Among the entries below, one line contains "Task: Select files" and another contains "Image resolution: width=1568". Transcribe those two lines and every line between them, exactly.

→ **Material for this task**
┌──

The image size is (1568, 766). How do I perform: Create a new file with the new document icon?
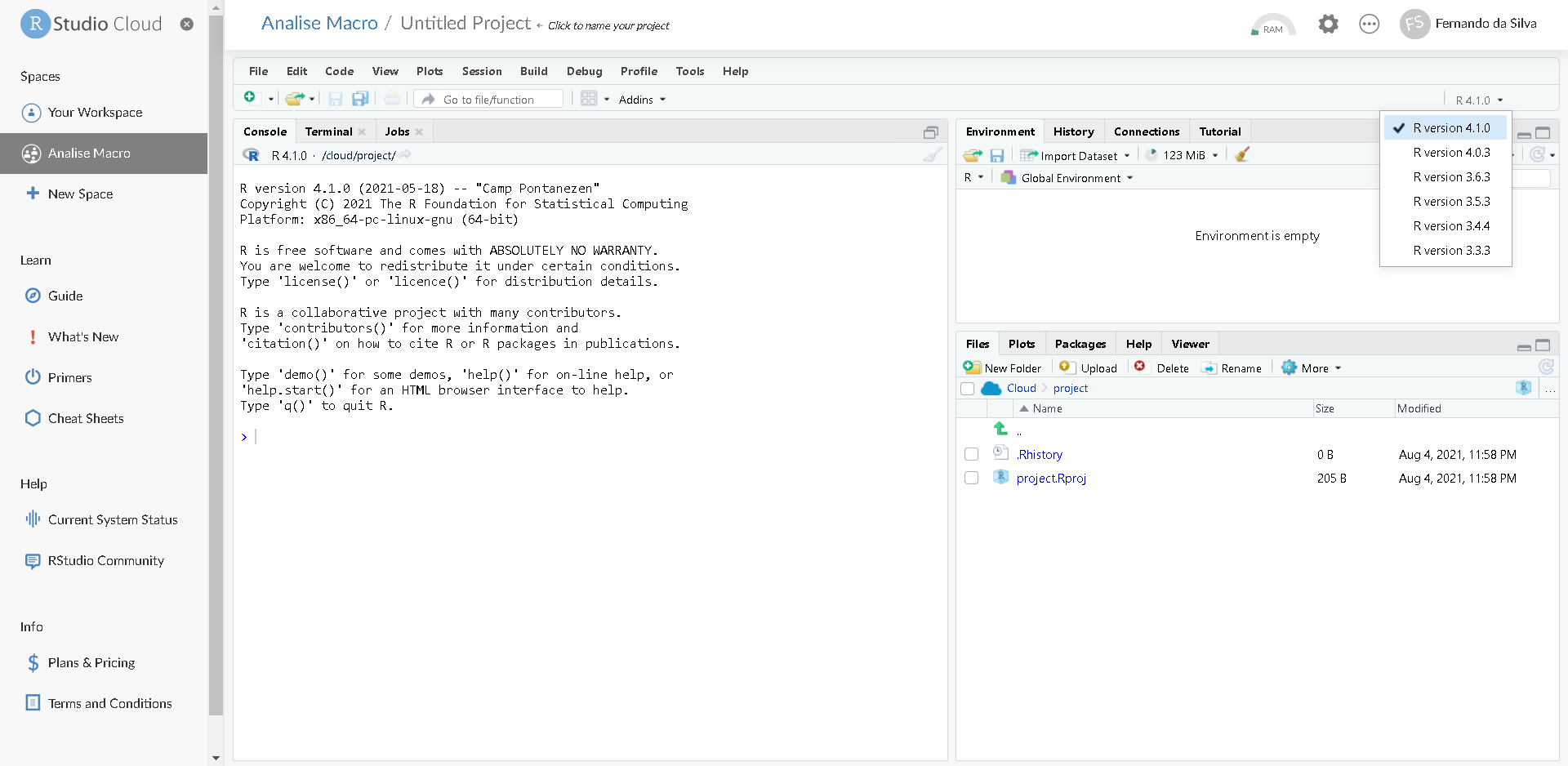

└──
┌──

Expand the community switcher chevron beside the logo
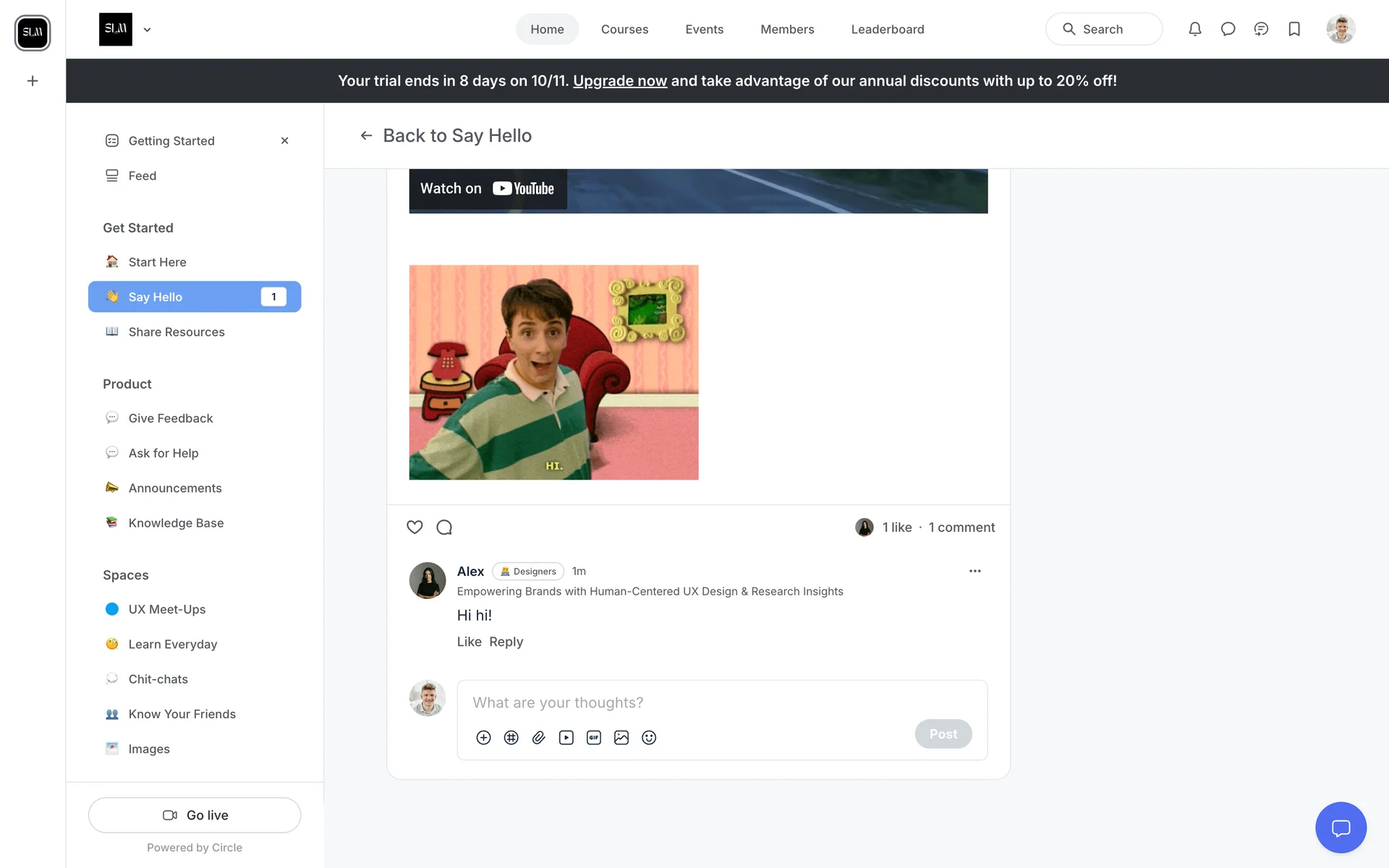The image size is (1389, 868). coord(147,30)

└──
┌──

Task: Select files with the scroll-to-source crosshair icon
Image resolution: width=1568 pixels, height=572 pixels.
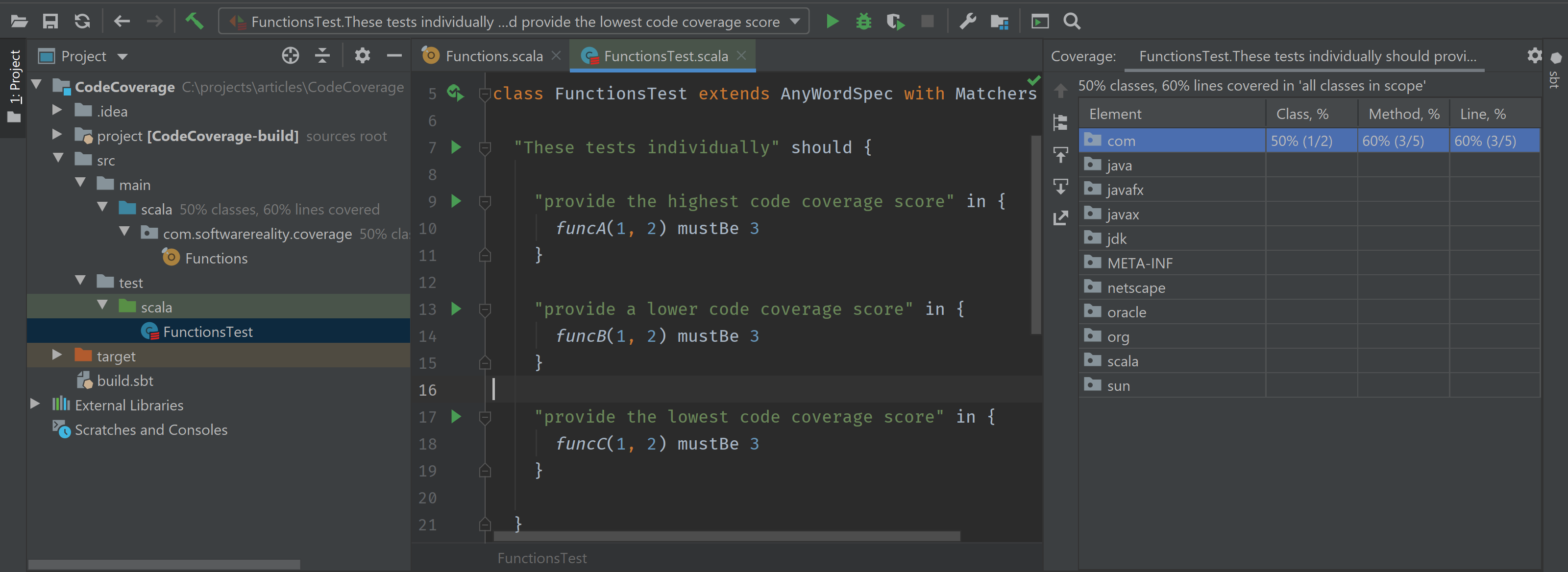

└──

→ **Task solution**
Task: Select files with the scroll-to-source crosshair icon
Image resolution: width=1568 pixels, height=572 pixels.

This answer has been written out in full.